- **Work item A**
Answer these questions from the Front Porch Stories page, one line each:
(i) How often does the newsletter typically go out?
(ii) During the ride to Canada, what did the kids lie on in the back of Dad's pick-up truck?
(iii) What did the kids turn the shelves under the basement stairs into?
- **Work item B**
From the Front Porch Stories page, quote the passage between "Unfortunately, we don’t" and "my front porch!", inclusive.
- **Work item C**
According to the Front Porch Stories page, what did the kids make from a cardboard box? List every item named.

- **Document segment**

• • • •

Front porchThank you for signing up for the Front Porch Stories newsletter.

As a child, I sat on our front porch where passing neighbors stopped to chat for a while. I listened to the adults tell stories about news events, the good old days, and unusual relatives. I wish I had written down all those stories.

Unfortunately, we don’t sit on the front porch and share conversations anymore. But I hope to tell some of those stories, anyway. Therefore, this newsletter will be my front porch!

Typically, newsletters will go out about every two weeks…unless life interrupts – and life always interrupts. Topics include stories about the days gone by, the challenges of growing older and being a caregiver, and the delights of being a grandparent.

Thanks for being here. I’d love to hear from you with suggestions (Be nice!), your own stories, or ideas to make this site more helpful to those of us who have moved into the next season of life. You may add your responses and thoughts to the comments sections or send an email. 

Finally, be patient with me. As you know, building a webpage and designing newsletters is a learning process. As a result, these offerings are far from finished or looking as I first imagined. But they are getting closer to what I want them to be. I hope you find something useful, entertaining, or helpful in these letters.

 

Deb Richmond, Author 

 

 

When i was a kid…

1960s nostalgia

 

When I was a kid, we once took a summer vacation by roping off a segment of the farmer’s cow pasture, pitching a tent, and setting up a small charcoal grill. The fishing by the river was good, but the cow patties were a bother. 

When I was a kid, we rode to Canada with a caravan of family and friends. Four or five of us kids rode in the back of Dad’s pick-up truck, lying flat on a plywood board held up by the wheel wells. A piece of jagged carpet covered the splinters. Five-gallon jugs of gasoline were stored under our plank bed. 

When I was a kid, the dark, the wood-paneled basement became Barbie-doll/G.I. Joe city. We turned the creepy shelves under the basement stairs into a country store. From acardboard box, we made a boat, a cabin, a rocket ship. We often put a grocery box on the Radio Flyer wagon and pretended to be riding an Amish buggy. My brother would push the wagon with me in it down the steep hill by the old farmhouse. My buggy had no horses to lead the way. 

Ah, the nostalgia – stories about the good old days when I was a kid fill my mind and make me laugh, even the ones that filled me with terror as a child. As an adult, I do everything I can to care for and honor those folks who filled my mind with delightful memories. As a grandparent, I do everything I work to fill my little ones with memories so they can one day look back and laugh and remember the good old days.

• • • •

- **Extracted entries**
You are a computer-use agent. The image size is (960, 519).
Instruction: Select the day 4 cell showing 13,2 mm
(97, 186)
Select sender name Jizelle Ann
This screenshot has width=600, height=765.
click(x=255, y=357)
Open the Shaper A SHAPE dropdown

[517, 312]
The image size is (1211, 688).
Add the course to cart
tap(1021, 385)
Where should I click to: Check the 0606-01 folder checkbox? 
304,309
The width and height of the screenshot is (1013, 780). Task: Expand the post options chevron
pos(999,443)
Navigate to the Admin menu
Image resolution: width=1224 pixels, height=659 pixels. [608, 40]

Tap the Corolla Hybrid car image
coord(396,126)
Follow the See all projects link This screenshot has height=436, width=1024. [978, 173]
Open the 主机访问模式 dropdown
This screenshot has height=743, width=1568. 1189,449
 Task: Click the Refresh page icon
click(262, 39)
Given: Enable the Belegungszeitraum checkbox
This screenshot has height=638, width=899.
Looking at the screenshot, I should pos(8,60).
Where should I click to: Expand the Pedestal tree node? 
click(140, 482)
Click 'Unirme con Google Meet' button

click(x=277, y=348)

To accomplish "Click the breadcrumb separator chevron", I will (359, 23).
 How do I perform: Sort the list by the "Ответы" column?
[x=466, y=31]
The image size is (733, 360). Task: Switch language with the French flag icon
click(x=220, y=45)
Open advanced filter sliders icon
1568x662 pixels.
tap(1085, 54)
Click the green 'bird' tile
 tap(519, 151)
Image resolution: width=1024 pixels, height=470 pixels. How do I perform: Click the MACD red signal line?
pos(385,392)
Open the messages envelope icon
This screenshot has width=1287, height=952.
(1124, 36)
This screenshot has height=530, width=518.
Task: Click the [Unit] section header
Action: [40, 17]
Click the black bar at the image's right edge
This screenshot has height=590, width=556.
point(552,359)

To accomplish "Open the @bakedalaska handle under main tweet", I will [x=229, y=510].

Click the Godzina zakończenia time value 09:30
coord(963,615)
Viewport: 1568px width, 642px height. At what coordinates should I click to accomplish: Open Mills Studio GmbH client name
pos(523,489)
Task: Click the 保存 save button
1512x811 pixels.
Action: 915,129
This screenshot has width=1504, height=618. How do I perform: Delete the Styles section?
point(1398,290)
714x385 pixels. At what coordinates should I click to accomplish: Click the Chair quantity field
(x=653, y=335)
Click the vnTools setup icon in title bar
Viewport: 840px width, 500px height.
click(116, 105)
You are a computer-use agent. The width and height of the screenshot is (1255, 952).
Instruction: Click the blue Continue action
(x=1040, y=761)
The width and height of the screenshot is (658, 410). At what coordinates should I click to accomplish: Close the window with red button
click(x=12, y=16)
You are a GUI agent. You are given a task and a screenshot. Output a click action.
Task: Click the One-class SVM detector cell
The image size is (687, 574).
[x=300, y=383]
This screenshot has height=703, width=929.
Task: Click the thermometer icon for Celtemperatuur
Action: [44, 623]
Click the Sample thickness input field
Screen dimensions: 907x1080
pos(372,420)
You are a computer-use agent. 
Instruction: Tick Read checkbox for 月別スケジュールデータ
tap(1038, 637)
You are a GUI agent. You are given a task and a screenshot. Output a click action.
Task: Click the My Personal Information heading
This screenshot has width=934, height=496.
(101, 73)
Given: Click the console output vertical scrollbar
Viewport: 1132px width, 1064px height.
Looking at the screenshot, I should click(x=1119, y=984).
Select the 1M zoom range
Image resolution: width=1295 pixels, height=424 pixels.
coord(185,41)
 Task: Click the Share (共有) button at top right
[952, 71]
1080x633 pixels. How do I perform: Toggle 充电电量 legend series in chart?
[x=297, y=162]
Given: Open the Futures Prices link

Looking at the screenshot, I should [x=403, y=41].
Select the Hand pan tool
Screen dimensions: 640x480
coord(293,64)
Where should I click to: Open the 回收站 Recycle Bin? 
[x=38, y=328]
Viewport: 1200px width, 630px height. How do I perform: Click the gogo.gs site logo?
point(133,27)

• • • •

- **Task output A**
(i) About every two weeks.
(ii) A plywood board held up by the wheel wells.
(iii) A country store.

- **Task output B**
Unfortunately, we don’t sit on the front porch and share conversations anymore. But I hope to tell some of those stories, anyway. Therefore, this newsletter will be my front porch!

- **Task output C**
- A boat
- A cabin
- A rocket ship